» **SHORT PROBLEM A**:
Reproduce the passage of the sequence convergence question from "Question: Prove that" up to and including "don’t see how.".

*** TEXT PASSAGE ***

Question: Prove that if
$$a_n=\left\{ \begin{array}{ll} a_1=1\\ a_{n+1}=1+\frac{1}{1+a_n} \end{array} \right.$$ then $a_n$ converges, and then find $\lim_{n \to \infty}a_n$.
I found that $\lim_{n \to \infty}a_n=\sqrt{2}$, and that $1\leq a_n<2$, but the convergence seems difficult.
My idea is to show that $a_{2n}$ is decreasing, and $a_{2n-1}$ is increasing, but I don’t see how.
I’d be thankful for any hint.

*** RECORDS TO PROCESS ***

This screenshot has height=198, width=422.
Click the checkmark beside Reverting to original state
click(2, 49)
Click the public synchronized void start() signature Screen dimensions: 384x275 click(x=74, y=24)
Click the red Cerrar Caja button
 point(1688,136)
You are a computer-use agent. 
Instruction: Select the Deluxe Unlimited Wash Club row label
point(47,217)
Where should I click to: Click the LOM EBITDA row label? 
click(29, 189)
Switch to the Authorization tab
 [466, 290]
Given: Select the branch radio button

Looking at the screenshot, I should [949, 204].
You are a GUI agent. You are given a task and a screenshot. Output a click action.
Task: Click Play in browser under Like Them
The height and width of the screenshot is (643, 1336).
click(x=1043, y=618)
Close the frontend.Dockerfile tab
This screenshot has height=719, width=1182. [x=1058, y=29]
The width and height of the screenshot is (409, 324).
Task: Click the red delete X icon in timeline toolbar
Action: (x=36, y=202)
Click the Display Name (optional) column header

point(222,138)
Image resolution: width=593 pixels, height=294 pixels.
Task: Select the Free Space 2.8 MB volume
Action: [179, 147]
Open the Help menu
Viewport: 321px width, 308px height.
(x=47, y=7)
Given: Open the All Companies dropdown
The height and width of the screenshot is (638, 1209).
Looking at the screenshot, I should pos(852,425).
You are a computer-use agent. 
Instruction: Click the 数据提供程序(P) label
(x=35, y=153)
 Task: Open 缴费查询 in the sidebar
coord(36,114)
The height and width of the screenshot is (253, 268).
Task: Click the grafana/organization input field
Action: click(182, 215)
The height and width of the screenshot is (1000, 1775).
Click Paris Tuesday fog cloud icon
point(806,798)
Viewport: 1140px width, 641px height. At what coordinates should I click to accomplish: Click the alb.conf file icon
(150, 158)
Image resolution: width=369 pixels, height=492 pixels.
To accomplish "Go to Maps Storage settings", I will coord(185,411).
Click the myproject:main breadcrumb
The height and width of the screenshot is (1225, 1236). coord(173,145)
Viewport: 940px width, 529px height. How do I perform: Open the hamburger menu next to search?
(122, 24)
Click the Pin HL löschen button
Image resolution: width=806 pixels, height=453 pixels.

***

» **SHORT PROBLEM B**:
Rewrite the records from their start up to and including the line with "Action: (x=36, y=202)", changing "row label" to "row heading" and keeping everything else the same. Return only those lines.

» **SOLUTION A**:
Question: Prove that if
$$a_n=\left\{ \begin{array}{ll} a_1=1\\ a_{n+1}=1+\frac{1}{1+a_n} \end{array} \right.$$ then $a_n$ converges, and then find $\lim_{n \to \infty}a_n$.
I found that $\lim_{n \to \infty}a_n=\sqrt{2}$, and that $1\leq a_n<2$, but the convergence seems difficult.
My idea is to show that $a_{2n}$ is decreasing, and $a_{2n-1}$ is increasing, but I don’t see how.

» **SOLUTION B**:
This screenshot has height=198, width=422.
Click the checkmark beside Reverting to original state
click(2, 49)
Click the public synchronized void start() signature Screen dimensions: 384x275 click(x=74, y=24)
Click the red Cerrar Caja button
 point(1688,136)
You are a computer-use agent. 
Instruction: Select the Deluxe Unlimited Wash Club row heading
point(47,217)
Where should I click to: Click the LOM EBITDA row heading? 
click(29, 189)
Switch to the Authorization tab
 [466, 290]
Given: Select the branch radio button

Looking at the screenshot, I should [949, 204].
You are a GUI agent. You are given a task and a screenshot. Output a click action.
Task: Click Play in browser under Like Them
The height and width of the screenshot is (643, 1336).
click(x=1043, y=618)
Close the frontend.Dockerfile tab
This screenshot has height=719, width=1182. [x=1058, y=29]
The width and height of the screenshot is (409, 324).
Task: Click the red delete X icon in timeline toolbar
Action: (x=36, y=202)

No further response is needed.